START DATA IN THIS EXERCISE

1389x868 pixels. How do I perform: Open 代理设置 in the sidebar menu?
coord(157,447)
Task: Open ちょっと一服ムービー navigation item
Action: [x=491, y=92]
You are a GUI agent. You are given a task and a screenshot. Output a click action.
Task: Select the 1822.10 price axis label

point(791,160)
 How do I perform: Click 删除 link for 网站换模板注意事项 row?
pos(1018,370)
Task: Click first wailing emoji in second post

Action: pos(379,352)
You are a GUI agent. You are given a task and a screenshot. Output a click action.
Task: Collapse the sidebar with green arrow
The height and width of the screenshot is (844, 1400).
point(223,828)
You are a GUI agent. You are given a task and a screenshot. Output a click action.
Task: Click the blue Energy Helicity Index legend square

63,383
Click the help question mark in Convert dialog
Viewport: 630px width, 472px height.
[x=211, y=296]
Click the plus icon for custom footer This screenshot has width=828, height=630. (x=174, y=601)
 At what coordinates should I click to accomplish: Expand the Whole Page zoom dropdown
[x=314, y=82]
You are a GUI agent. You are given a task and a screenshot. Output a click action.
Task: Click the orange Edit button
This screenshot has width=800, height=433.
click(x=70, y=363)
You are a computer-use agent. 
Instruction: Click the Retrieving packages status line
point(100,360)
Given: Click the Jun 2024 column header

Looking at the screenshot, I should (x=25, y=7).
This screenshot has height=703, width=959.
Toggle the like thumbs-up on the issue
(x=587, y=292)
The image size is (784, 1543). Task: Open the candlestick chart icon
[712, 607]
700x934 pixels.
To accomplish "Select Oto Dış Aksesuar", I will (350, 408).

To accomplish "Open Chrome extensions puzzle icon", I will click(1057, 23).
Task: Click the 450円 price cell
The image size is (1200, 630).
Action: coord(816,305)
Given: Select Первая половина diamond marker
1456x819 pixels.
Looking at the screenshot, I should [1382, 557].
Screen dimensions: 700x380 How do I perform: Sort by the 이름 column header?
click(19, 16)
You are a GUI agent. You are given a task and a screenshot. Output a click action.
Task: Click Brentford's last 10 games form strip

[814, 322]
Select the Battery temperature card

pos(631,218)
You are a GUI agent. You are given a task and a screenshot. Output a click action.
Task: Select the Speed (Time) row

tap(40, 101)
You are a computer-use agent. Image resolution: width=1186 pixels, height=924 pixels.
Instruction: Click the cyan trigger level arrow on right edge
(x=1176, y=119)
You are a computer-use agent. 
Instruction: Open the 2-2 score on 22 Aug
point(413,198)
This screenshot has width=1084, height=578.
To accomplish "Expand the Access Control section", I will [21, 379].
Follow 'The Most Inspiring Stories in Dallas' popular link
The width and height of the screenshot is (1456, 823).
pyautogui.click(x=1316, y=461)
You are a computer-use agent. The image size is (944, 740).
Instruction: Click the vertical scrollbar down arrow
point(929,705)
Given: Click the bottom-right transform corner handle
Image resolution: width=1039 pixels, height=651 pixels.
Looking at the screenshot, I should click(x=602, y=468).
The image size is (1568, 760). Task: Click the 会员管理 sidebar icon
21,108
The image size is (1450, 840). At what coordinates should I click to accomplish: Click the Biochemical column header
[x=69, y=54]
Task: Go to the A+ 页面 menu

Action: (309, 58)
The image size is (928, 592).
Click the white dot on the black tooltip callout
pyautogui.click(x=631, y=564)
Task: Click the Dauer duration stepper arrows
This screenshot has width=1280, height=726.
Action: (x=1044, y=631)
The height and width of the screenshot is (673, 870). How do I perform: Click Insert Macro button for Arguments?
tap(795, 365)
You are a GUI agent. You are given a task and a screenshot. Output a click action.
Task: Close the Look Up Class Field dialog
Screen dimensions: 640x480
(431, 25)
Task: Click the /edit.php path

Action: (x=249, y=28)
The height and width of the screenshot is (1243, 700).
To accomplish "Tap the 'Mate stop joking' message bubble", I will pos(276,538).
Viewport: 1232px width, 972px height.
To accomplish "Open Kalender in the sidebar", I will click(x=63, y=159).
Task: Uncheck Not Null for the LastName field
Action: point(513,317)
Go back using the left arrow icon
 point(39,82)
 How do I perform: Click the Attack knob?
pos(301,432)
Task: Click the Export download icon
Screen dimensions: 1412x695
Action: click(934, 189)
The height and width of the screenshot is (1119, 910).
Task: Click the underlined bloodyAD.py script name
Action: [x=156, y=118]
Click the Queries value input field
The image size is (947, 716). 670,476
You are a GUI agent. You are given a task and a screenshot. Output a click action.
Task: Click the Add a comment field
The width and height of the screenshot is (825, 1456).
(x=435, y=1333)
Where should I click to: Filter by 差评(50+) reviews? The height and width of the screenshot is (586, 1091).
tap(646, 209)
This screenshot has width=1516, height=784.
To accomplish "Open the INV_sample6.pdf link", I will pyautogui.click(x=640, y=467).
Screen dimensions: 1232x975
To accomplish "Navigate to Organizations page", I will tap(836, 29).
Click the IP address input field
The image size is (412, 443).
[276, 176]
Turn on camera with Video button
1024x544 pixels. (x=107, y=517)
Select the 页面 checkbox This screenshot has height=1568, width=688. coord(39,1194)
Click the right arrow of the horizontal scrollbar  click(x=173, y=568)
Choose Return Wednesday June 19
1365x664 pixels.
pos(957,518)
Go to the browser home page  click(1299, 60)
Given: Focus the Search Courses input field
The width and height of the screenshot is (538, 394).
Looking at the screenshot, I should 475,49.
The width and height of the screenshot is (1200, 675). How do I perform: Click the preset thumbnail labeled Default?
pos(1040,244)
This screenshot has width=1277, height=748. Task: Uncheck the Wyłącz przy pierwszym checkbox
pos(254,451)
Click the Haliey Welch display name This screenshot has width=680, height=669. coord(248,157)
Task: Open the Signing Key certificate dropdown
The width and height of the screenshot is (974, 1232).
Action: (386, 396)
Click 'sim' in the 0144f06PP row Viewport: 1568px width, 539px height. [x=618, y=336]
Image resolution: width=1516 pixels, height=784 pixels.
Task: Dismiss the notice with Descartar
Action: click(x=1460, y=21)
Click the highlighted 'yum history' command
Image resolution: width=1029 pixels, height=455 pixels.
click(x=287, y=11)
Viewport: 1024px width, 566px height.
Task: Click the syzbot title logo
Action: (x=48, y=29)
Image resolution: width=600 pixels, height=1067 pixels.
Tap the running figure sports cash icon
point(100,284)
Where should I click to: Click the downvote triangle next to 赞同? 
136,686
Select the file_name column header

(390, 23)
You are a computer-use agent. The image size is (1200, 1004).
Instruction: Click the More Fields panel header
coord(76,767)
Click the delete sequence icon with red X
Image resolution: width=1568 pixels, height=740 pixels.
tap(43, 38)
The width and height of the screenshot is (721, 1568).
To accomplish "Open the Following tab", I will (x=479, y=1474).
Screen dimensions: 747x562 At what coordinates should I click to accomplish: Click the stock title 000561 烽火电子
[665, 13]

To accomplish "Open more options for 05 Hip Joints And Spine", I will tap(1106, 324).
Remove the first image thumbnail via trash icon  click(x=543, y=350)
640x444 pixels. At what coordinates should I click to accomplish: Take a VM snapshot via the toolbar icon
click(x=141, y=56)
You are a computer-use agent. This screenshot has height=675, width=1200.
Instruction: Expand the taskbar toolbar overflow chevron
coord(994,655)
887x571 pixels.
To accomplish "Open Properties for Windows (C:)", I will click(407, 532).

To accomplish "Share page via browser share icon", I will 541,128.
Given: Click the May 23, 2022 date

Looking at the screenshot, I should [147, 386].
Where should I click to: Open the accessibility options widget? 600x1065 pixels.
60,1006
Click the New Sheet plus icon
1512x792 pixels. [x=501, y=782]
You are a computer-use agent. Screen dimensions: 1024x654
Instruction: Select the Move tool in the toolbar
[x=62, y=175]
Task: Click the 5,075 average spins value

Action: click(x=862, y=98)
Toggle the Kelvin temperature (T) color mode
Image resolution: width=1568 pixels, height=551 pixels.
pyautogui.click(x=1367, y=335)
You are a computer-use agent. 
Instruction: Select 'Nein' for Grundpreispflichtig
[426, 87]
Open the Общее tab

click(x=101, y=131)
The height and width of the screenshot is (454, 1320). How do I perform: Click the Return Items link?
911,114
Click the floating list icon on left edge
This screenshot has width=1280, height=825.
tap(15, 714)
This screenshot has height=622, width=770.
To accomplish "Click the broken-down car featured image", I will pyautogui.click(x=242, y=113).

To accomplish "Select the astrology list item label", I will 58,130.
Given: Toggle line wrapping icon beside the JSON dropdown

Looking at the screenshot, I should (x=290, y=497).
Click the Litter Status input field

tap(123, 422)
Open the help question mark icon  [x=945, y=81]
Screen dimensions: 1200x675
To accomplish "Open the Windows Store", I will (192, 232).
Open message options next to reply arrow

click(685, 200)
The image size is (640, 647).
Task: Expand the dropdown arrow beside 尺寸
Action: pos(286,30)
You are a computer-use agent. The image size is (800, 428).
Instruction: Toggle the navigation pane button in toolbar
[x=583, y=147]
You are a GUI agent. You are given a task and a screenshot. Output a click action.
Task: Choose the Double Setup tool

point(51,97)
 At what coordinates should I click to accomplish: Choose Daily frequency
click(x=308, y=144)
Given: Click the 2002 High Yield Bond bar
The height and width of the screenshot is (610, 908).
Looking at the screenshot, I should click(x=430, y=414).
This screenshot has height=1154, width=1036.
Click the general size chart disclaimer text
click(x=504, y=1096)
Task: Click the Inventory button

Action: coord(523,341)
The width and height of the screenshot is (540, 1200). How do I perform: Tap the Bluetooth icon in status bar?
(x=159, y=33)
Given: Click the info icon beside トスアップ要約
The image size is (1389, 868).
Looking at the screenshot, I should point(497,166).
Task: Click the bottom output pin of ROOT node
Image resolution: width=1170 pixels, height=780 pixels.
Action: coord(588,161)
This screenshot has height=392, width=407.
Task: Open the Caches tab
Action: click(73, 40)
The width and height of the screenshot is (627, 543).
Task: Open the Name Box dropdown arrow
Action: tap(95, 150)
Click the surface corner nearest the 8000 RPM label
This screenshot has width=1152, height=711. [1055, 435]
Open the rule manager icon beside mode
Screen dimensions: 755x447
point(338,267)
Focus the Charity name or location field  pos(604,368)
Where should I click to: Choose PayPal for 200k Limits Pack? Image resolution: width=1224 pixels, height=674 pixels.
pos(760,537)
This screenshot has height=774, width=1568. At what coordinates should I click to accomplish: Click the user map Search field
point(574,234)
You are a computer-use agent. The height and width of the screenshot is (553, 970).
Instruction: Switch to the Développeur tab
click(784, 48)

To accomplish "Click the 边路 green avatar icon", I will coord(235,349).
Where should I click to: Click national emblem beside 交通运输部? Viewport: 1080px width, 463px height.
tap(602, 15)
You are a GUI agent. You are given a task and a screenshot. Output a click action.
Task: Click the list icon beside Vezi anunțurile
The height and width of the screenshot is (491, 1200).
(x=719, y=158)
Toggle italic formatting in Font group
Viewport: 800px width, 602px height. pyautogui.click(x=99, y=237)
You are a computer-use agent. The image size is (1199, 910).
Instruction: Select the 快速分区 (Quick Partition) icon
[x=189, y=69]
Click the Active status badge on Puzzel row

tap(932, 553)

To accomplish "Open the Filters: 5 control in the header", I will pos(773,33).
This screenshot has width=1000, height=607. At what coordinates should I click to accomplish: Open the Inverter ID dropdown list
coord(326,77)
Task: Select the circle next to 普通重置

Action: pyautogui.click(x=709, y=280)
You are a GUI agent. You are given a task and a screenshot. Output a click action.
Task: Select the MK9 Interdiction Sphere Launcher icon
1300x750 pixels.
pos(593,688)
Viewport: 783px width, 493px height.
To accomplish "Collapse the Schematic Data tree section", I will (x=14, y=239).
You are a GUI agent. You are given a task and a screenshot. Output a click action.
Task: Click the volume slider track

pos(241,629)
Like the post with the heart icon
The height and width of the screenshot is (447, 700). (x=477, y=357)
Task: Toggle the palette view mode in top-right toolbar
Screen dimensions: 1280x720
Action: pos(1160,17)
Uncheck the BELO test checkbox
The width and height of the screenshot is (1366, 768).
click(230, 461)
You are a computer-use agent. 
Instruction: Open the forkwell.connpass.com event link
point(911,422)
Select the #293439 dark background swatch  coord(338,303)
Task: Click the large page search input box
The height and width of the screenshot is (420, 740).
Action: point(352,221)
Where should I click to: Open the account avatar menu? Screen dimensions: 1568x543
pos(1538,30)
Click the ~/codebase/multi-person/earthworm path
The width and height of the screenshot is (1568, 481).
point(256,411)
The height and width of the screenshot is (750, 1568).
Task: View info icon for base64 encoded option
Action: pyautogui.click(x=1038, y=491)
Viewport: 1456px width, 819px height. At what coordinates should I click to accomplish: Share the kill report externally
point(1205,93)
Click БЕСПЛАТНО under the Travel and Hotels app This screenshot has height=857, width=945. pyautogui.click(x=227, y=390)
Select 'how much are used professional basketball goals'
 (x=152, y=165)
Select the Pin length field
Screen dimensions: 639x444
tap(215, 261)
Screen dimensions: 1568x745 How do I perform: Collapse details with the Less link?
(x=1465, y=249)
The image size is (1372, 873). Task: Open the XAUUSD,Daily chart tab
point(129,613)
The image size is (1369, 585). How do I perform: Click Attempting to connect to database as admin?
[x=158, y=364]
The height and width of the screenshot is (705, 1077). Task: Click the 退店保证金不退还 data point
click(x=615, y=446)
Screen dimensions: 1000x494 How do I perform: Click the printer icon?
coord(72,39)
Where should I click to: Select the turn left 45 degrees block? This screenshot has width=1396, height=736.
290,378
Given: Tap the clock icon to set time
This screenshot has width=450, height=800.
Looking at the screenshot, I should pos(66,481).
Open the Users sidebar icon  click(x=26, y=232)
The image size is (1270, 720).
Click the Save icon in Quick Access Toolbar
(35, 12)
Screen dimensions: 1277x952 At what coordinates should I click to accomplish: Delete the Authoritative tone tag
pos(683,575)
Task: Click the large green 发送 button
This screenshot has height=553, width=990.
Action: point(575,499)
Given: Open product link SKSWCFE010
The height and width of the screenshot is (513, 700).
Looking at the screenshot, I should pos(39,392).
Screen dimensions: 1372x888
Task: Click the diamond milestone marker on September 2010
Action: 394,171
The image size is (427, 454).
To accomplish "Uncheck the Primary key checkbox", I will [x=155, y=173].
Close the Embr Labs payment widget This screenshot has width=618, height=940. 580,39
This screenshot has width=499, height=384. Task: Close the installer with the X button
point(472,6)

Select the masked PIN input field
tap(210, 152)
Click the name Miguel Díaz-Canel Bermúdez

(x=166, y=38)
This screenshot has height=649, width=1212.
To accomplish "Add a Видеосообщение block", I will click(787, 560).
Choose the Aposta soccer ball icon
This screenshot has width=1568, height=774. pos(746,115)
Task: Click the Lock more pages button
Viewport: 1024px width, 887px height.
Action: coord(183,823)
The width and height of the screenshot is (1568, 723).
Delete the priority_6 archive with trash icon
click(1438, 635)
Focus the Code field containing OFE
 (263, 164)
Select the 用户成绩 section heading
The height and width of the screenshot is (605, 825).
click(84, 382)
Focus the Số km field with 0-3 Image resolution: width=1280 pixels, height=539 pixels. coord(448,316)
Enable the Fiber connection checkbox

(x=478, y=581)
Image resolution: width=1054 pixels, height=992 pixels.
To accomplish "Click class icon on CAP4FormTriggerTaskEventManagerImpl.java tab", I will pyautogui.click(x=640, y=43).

END DATA IN THIS EXERCISE

**WHAT IS NEEDED**: Copy every line of the data above in which the string "browser" appears.

**OUTPUT OF THE EXERCISE**:
Go to the browser home page  click(1299, 60)
To accomplish "Share page via browser share icon", I will 541,128.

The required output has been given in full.